Set down exactly the lines in the records below that run from the line with "Click the move all right double arrow" to the line with "Open the 官方网站 official website icon", inclusive, and nothing more.

** Provided records follows **

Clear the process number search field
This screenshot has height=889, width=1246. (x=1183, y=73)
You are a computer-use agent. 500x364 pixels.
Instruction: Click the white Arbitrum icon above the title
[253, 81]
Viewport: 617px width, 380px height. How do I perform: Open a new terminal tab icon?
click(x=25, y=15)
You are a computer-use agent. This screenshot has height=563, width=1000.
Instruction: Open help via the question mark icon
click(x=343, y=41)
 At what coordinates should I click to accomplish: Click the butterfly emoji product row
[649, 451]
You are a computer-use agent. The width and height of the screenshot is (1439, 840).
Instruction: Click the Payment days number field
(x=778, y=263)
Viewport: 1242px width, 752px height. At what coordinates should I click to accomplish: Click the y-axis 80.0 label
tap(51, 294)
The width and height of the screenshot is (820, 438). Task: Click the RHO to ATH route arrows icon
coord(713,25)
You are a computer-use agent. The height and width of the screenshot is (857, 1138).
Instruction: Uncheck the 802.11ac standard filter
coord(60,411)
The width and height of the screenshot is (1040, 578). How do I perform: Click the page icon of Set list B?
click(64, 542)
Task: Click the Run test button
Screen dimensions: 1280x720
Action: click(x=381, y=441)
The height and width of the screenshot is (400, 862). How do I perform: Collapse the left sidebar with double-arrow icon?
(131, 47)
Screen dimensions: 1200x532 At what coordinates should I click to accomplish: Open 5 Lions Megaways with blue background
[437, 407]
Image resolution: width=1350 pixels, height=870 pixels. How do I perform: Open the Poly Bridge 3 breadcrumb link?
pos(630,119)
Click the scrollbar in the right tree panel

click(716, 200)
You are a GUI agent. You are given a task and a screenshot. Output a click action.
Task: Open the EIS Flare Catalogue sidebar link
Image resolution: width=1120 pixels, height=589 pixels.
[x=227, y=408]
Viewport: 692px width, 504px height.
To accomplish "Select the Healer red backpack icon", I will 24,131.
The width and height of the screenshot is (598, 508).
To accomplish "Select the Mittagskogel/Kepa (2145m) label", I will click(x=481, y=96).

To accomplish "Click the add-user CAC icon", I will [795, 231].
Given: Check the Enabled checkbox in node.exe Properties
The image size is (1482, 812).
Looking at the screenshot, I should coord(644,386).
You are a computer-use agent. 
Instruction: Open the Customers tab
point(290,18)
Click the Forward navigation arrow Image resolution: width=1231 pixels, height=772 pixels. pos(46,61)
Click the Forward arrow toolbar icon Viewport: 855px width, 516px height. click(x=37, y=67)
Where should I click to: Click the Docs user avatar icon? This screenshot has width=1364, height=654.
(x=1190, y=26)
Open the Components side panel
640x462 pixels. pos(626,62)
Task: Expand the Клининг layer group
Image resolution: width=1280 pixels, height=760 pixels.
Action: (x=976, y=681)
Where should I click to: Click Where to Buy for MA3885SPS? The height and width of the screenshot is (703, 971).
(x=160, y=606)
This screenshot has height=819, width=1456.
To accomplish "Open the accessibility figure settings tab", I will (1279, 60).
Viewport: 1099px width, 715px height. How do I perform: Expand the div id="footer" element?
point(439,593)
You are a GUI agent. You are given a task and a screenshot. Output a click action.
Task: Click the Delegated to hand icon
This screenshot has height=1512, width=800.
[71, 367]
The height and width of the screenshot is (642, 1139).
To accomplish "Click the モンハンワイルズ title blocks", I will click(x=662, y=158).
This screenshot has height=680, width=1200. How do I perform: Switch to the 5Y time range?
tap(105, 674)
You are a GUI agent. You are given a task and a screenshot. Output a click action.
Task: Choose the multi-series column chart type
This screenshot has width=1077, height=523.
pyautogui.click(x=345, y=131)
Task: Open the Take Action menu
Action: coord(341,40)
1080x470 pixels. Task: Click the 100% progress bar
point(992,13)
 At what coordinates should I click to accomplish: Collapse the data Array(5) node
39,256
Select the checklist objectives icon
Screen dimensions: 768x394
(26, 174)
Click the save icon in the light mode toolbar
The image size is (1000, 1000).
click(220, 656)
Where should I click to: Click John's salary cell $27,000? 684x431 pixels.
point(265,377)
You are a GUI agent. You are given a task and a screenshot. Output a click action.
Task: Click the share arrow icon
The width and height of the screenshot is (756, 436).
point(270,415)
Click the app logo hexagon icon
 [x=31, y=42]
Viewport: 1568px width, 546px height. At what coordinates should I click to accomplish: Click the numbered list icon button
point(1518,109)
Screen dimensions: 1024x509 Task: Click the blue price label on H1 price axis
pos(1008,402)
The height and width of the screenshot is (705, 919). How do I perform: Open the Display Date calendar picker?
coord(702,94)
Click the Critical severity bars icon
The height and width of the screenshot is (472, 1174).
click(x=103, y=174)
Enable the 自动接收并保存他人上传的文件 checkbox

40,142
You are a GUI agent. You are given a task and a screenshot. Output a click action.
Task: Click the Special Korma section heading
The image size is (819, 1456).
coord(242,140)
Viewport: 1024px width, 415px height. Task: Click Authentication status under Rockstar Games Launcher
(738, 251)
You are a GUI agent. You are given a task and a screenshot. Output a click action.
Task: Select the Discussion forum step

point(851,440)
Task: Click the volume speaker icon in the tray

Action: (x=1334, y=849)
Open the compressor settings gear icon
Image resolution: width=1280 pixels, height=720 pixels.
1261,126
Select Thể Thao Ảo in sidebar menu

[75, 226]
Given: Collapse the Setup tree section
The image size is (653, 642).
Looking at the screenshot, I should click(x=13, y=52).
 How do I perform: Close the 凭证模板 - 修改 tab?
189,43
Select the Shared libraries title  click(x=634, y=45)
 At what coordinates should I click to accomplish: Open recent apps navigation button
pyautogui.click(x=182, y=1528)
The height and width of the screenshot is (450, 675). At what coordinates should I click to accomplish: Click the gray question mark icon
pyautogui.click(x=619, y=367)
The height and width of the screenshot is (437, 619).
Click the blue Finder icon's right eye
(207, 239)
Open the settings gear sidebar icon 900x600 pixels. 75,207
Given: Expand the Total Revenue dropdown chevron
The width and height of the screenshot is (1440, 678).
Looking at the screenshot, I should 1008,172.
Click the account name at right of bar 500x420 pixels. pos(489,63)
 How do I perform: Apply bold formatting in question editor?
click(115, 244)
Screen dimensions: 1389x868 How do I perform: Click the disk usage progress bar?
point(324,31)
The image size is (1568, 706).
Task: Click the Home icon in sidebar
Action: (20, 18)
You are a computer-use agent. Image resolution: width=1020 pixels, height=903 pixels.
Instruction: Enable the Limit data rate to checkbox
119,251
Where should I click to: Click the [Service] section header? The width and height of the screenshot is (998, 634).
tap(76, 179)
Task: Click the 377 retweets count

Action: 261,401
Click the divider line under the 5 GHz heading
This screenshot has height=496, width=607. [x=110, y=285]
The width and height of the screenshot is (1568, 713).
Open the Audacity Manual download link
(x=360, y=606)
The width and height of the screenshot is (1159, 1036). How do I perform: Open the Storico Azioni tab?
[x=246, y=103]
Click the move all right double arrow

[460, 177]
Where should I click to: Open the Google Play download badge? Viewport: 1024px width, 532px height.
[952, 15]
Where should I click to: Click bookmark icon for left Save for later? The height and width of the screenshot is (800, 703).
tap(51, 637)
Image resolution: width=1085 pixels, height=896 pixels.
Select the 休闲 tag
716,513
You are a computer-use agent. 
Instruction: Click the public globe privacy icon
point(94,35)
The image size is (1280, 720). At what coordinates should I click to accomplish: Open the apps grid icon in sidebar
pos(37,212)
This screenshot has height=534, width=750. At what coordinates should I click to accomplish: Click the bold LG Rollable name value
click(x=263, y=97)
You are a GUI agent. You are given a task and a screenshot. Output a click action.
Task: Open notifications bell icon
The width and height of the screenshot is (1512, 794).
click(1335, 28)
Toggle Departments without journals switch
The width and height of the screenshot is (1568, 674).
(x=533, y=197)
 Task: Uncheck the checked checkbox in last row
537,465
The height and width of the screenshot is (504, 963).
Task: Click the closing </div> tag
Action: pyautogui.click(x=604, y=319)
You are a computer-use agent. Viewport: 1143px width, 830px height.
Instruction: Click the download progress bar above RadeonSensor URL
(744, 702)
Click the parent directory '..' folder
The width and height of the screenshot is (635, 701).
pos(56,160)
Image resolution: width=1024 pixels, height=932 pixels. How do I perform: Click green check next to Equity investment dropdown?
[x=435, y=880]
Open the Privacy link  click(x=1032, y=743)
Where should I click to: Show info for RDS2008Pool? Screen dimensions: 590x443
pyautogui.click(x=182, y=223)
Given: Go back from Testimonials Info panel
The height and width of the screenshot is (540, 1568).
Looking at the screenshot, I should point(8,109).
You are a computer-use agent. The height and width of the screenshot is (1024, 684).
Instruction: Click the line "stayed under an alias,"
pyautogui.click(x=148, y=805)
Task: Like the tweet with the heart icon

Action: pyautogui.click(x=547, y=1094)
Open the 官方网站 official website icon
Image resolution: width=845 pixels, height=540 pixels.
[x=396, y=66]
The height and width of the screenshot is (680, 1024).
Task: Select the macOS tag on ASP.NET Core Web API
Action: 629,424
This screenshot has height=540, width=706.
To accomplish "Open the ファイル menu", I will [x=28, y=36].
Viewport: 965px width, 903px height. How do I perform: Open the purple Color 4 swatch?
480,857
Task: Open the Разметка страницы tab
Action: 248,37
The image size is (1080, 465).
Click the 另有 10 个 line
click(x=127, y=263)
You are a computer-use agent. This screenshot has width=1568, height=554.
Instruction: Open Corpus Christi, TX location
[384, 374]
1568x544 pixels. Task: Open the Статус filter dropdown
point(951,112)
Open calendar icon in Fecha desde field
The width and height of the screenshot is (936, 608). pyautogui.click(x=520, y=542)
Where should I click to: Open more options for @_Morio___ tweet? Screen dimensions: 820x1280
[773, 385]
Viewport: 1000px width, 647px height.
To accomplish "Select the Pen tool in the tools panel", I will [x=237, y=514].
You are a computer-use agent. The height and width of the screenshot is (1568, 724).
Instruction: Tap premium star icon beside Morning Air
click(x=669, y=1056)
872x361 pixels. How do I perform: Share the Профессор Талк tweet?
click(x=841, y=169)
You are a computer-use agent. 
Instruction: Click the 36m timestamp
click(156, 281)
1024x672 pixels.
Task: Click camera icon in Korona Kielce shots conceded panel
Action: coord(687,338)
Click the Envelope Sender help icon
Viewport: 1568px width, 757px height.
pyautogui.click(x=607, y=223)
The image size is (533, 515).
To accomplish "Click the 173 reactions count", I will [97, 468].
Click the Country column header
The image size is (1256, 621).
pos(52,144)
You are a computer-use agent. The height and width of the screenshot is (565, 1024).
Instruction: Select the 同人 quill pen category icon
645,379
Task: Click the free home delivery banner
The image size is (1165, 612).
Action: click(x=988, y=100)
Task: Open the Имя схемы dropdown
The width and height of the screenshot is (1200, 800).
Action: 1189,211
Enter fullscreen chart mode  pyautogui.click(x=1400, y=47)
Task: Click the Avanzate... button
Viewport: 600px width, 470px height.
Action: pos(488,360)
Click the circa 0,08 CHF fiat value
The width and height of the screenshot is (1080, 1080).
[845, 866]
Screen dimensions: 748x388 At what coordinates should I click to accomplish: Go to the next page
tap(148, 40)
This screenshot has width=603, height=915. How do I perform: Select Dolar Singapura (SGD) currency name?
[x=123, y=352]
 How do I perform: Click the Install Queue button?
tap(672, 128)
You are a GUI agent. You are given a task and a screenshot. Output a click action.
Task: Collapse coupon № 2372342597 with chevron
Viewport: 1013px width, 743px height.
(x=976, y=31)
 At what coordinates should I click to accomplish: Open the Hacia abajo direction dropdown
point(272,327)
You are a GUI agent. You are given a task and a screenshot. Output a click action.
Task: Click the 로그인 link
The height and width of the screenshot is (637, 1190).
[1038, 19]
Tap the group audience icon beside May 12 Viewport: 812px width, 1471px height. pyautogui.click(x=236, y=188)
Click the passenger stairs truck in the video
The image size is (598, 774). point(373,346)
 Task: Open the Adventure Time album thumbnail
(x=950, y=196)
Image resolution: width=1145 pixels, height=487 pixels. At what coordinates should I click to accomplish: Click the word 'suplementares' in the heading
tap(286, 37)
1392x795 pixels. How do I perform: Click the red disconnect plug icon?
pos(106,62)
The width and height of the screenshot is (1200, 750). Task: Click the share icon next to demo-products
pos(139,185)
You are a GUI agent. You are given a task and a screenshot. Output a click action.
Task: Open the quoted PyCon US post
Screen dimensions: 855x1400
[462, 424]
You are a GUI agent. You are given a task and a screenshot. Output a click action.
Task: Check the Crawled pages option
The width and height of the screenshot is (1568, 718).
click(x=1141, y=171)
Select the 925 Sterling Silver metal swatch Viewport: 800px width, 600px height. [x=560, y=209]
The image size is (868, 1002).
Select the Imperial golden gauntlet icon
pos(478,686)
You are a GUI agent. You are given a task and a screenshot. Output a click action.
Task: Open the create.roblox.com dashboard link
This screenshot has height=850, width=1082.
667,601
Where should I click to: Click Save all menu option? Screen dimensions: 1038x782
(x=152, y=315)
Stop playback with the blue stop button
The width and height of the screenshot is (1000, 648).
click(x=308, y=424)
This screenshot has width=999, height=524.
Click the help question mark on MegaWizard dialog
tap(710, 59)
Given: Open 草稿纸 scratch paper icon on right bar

** End of Provided records **

Exercise result »
Click the move all right double arrow

[460, 177]
Where should I click to: Open the Google Play download badge? Viewport: 1024px width, 532px height.
[952, 15]
Where should I click to: Click bookmark icon for left Save for later? The height and width of the screenshot is (800, 703).
tap(51, 637)
Image resolution: width=1085 pixels, height=896 pixels.
Select the 休闲 tag
716,513
You are a computer-use agent. 
Instruction: Click the public globe privacy icon
point(94,35)
The image size is (1280, 720). At what coordinates should I click to accomplish: Open the apps grid icon in sidebar
pos(37,212)
This screenshot has height=534, width=750. At what coordinates should I click to accomplish: Click the bold LG Rollable name value
click(x=263, y=97)
You are a GUI agent. You are given a task and a screenshot. Output a click action.
Task: Open notifications bell icon
The width and height of the screenshot is (1512, 794).
click(1335, 28)
Toggle Departments without journals switch
The width and height of the screenshot is (1568, 674).
(x=533, y=197)
 Task: Uncheck the checked checkbox in last row
537,465
The height and width of the screenshot is (504, 963).
Task: Click the closing </div> tag
Action: pyautogui.click(x=604, y=319)
You are a computer-use agent. Viewport: 1143px width, 830px height.
Instruction: Click the download progress bar above RadeonSensor URL
(744, 702)
Click the parent directory '..' folder
The width and height of the screenshot is (635, 701).
pos(56,160)
Image resolution: width=1024 pixels, height=932 pixels. How do I perform: Click green check next to Equity investment dropdown?
[x=435, y=880]
Open the Privacy link  click(x=1032, y=743)
Where should I click to: Show info for RDS2008Pool? Screen dimensions: 590x443
pyautogui.click(x=182, y=223)
Given: Go back from Testimonials Info panel
The height and width of the screenshot is (540, 1568).
Looking at the screenshot, I should point(8,109).
You are a computer-use agent. The height and width of the screenshot is (1024, 684).
Instruction: Click the line "stayed under an alias,"
pyautogui.click(x=148, y=805)
Task: Like the tweet with the heart icon

Action: pyautogui.click(x=547, y=1094)
Open the 官方网站 official website icon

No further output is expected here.